The recent weakness in the Japanese economy has further dampened expectations of the Bank of Japan tightening its ultra-lax monetary policy and raising its benchmark interest rate from its longstanding level of minus 0.1%. The availability of cheap credit has been beneficial for markets. As a result, Tokyo's Nikkei 225 closed at its highest level in 34 years, with a gain of 1.2% at 38,157.94 points.

Japanese stocks have experienced significant gains, rising nearly 14% this year and almost 40% over the past year. Investors have shifted their focus to the Japanese market while pulling back from investments in China's underperforming stock exchanges. The Nikkei 225 benchmark is inching closer to its all-time high of 38,915, reached in late 1989 before the burst of Japan's financial bubble.

In Hong Kong, the Hang Seng index rose by 0.4% to 15,944.63, while Australia's S&P/ASX 200 advanced by 0.8% to 7,605.70. South Korea's Kospi, on the other hand, experienced a decline of 0.3% to 2,613.80. Meanwhile, Taiwan's Taiex jumped by 3% to reach a record high close at 18,644.57, primarily driven by TSMC, the world's largest chipmaker, which reported an 8% increase in revenue in January compared to the previous year.

Additionally, India's Sensex saw a 0.2% increase, and the SET in Bangkok closed 0.4% higher for the day.

Wall Street rebounded on Wednesday, as the S&P 500 climbed 1%, recovering more than two-thirds of its losses from Tuesday. The release of a hotter-than-expected inflation report had initially impacted expectations that the Federal Reserve would consider cutting interest rates, leading to a decline in stocks. However, the Dow Jones Industrial Average recorded a gain of 0.4% after its worst loss in almost 11 months, and the Nasdaq composite jumped by 1.3%. Notably, the Russell 2000 index, representing small-cap stocks, experienced a significant rebound of 2.4%.

The relative calm in the bond market contributed to a steadier atmosphere on Wall Street, with treasury yields easing after a sharp rise the previous day. Expectations of the Federal Reserve maintaining higher interest rates for a longer period had driven the bond market fluctuations. The central bank has already elevated its main interest rate to the highest level since 2001 in order to curb inflation and stabilize the economy.

In terms of earnings, most companies in the S&P 500 have exceeded analysts' forecasts for the last quarter of 2023. The optimistic outlook for stronger growth in 2024, driven by a robust economy, has contributed to the setting of ten new record highs for the S&P 500 so far this year.

One notable development was the surge of Lyft shares, which rose by 35.1% after a tumultuous after-hours trading session. This spike was partially driven by a typo in its latest earnings report. While Lyft reported stronger results than expected, its press release erroneously stated an expected 500 basis points (5 percentage points) improvement in a key profitability measure. The correction later revealed that the intended improvement was actually 50 basis points (0.5 percentage points). Nevertheless, Lyft's stock soared by over 60% during after-hours trading following the initial typo.

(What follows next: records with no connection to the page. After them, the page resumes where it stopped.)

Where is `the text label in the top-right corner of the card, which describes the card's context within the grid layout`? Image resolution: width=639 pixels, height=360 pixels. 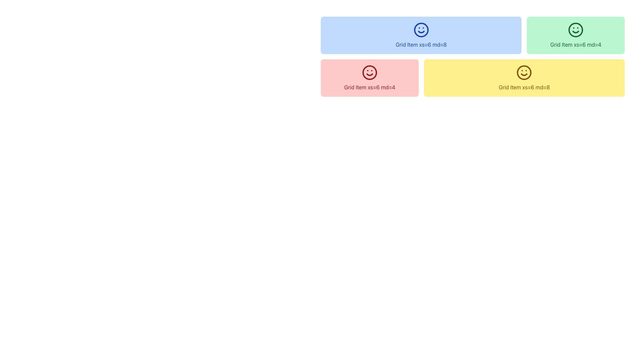 the text label in the top-right corner of the card, which describes the card's context within the grid layout is located at coordinates (576, 45). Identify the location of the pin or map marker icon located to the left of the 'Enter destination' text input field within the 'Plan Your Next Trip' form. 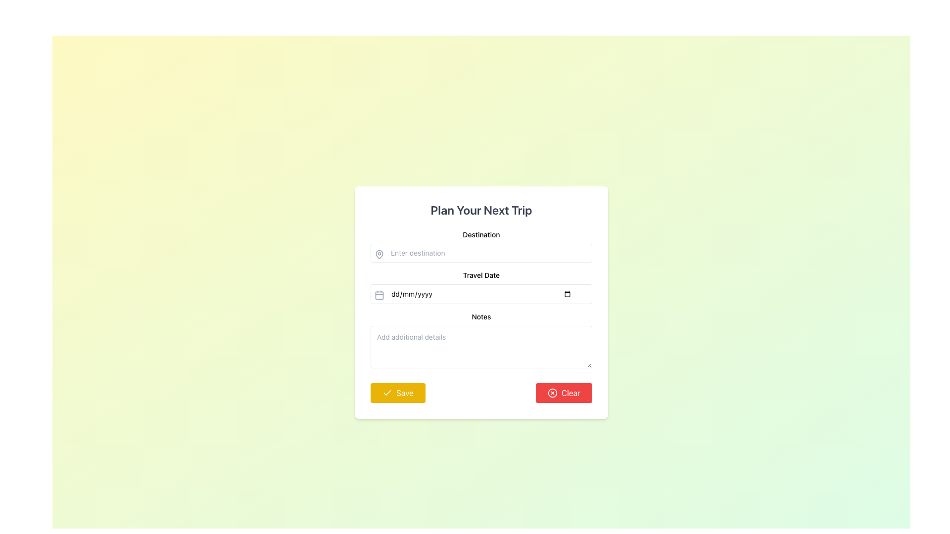
(379, 254).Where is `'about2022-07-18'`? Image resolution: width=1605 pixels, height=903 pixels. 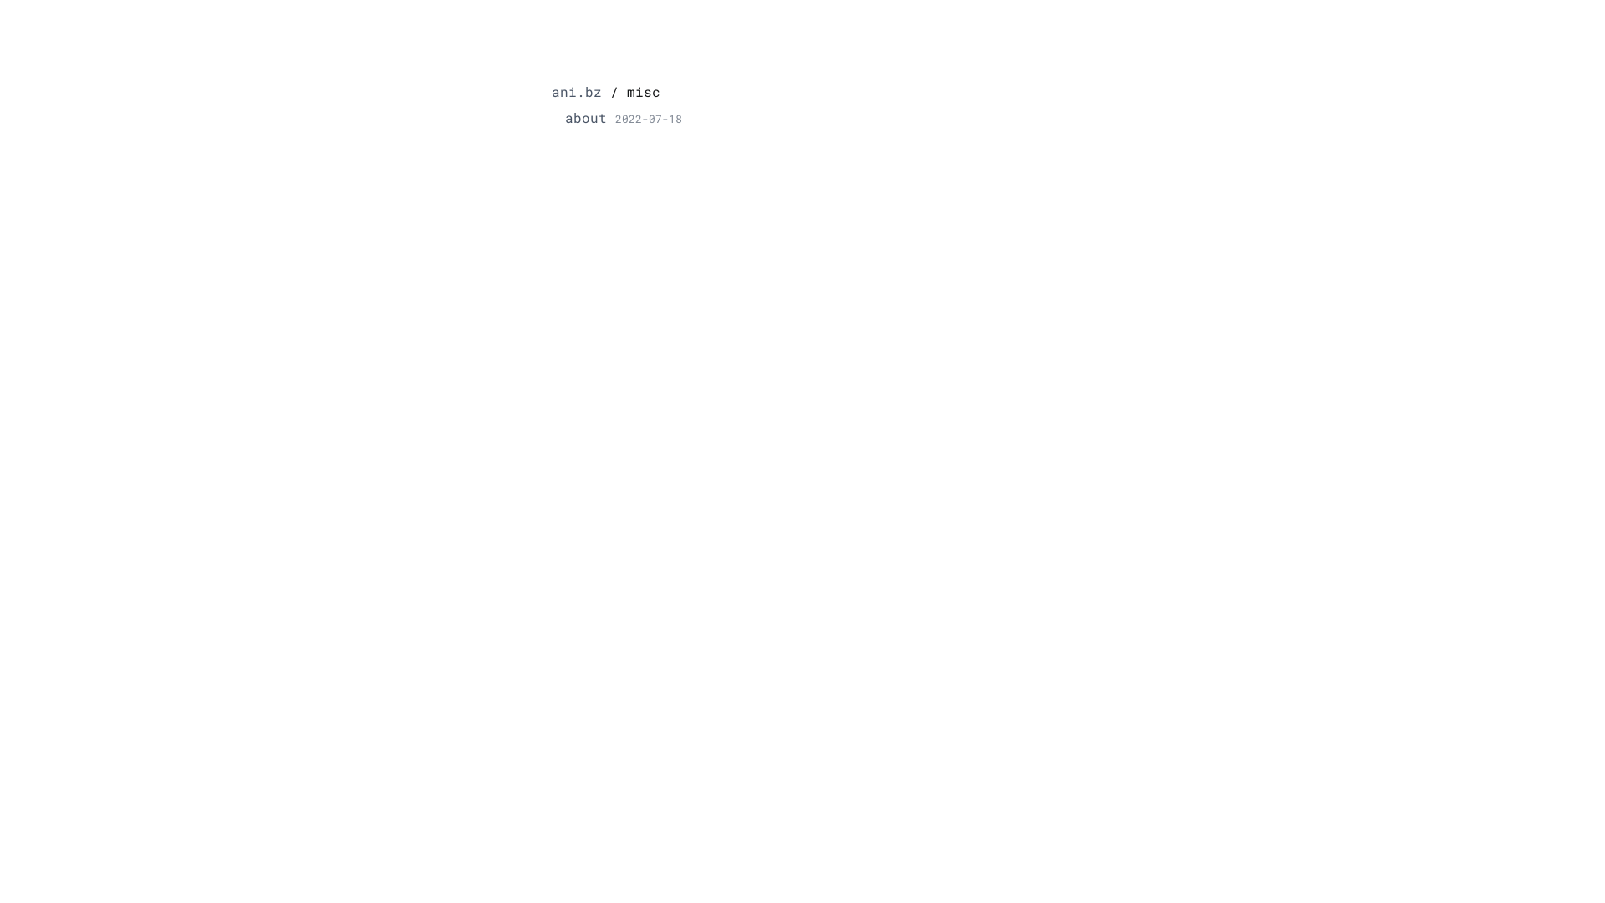 'about2022-07-18' is located at coordinates (622, 117).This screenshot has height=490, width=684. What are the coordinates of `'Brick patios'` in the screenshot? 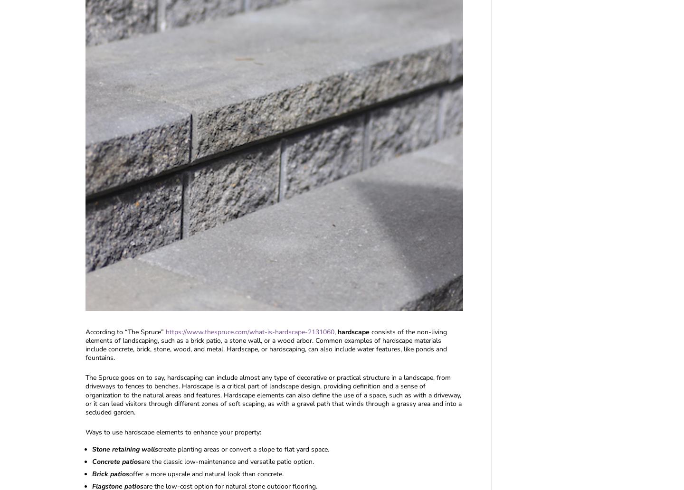 It's located at (110, 474). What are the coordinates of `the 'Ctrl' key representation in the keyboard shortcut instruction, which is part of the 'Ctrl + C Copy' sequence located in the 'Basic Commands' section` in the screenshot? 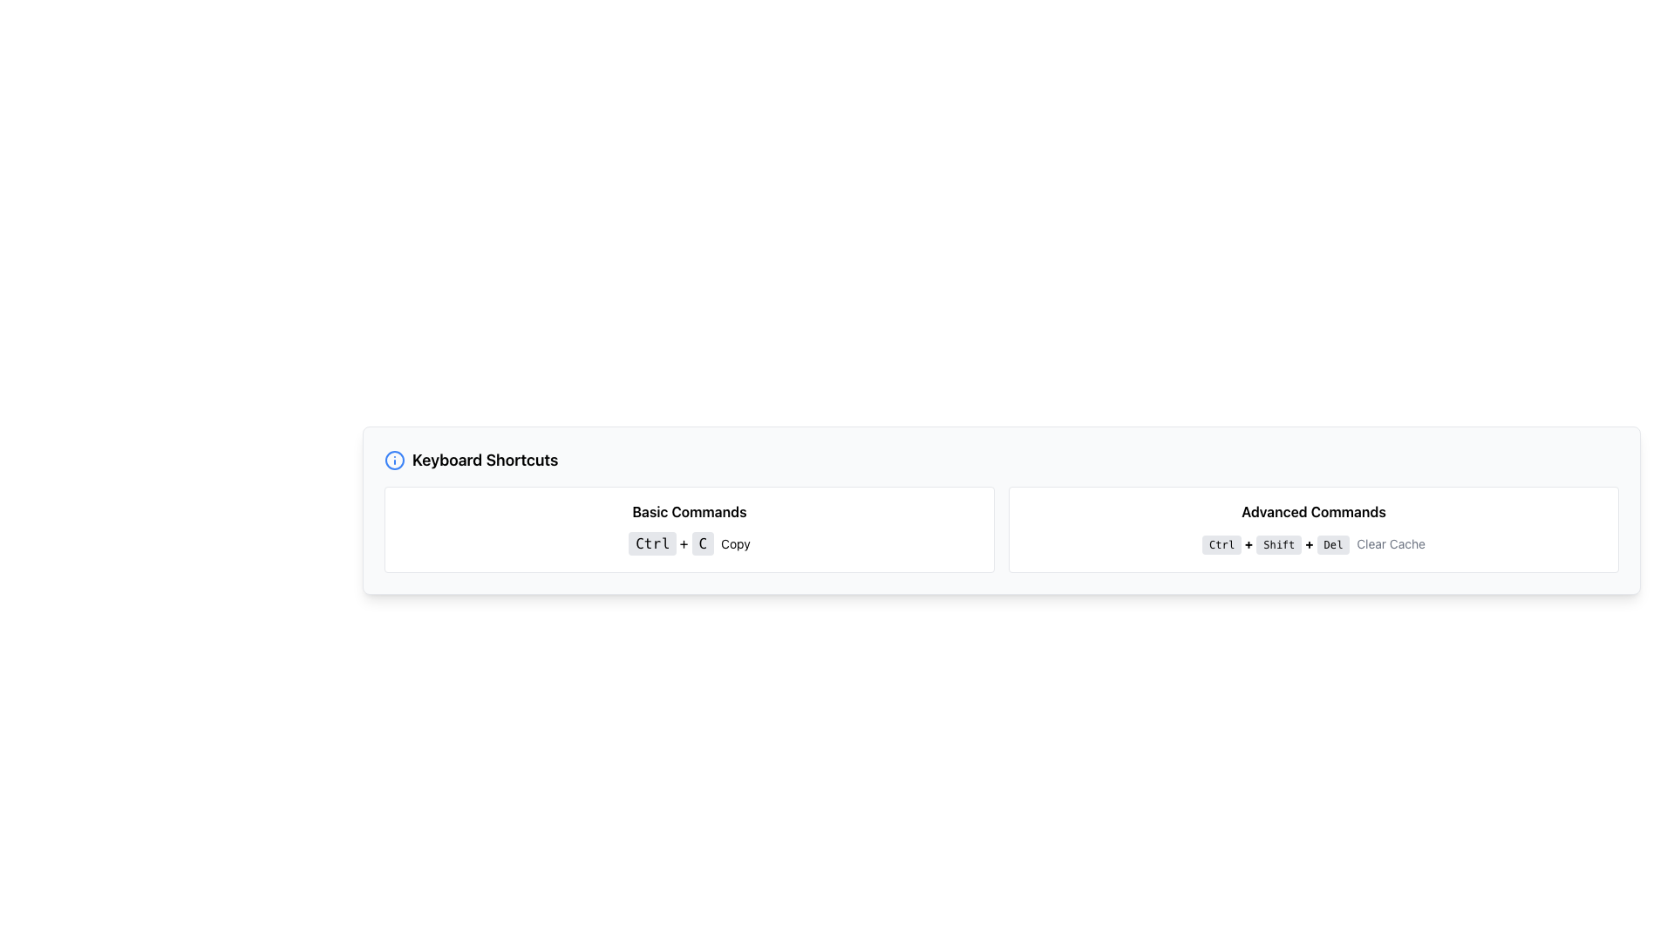 It's located at (651, 542).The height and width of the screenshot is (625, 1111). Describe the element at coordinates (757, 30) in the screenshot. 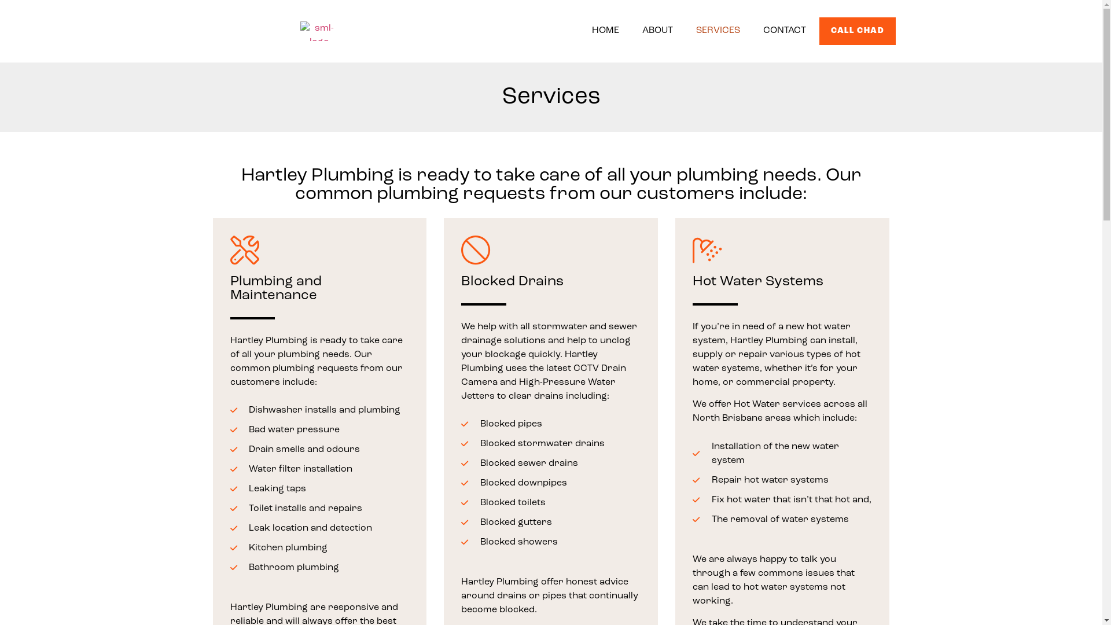

I see `'CONTACT'` at that location.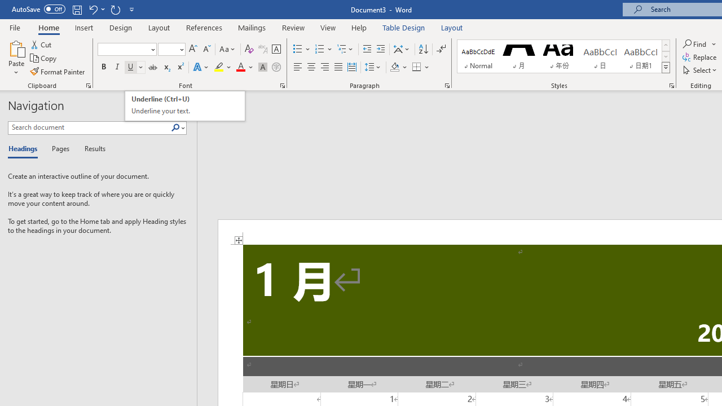  I want to click on 'Shrink Font', so click(206, 48).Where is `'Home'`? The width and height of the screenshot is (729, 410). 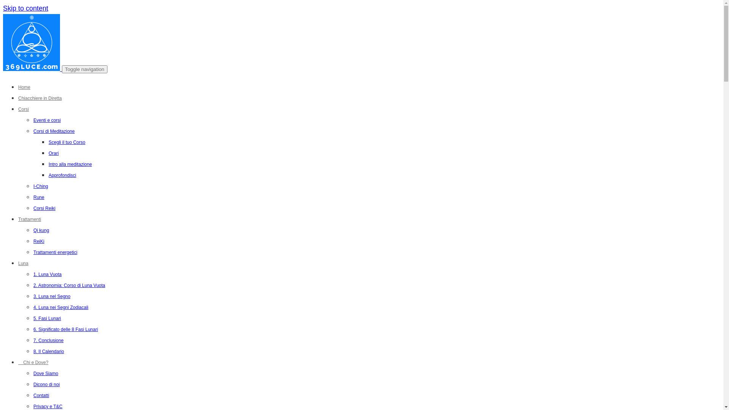 'Home' is located at coordinates (18, 87).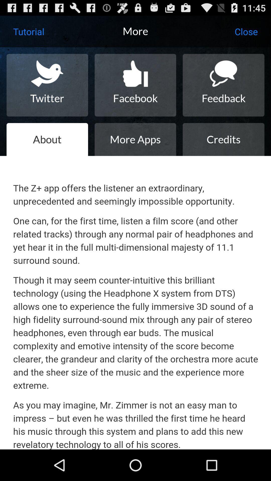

In the commodities market, US benchmark crude oil fell by 14 cents to $76.50 per barrel in electronic trading on the New York Mercantile Exchange. Similarly, Brent crude, the international standard, declined by 5 cents to $81.55 per barrel.

Finally, in currency trading, the US dollar weakened slightly against the Japanese yen, slipping to 150.09 yen from 150.46 yen. The euro, on the other hand, rose to $1.0731 from $1.0727.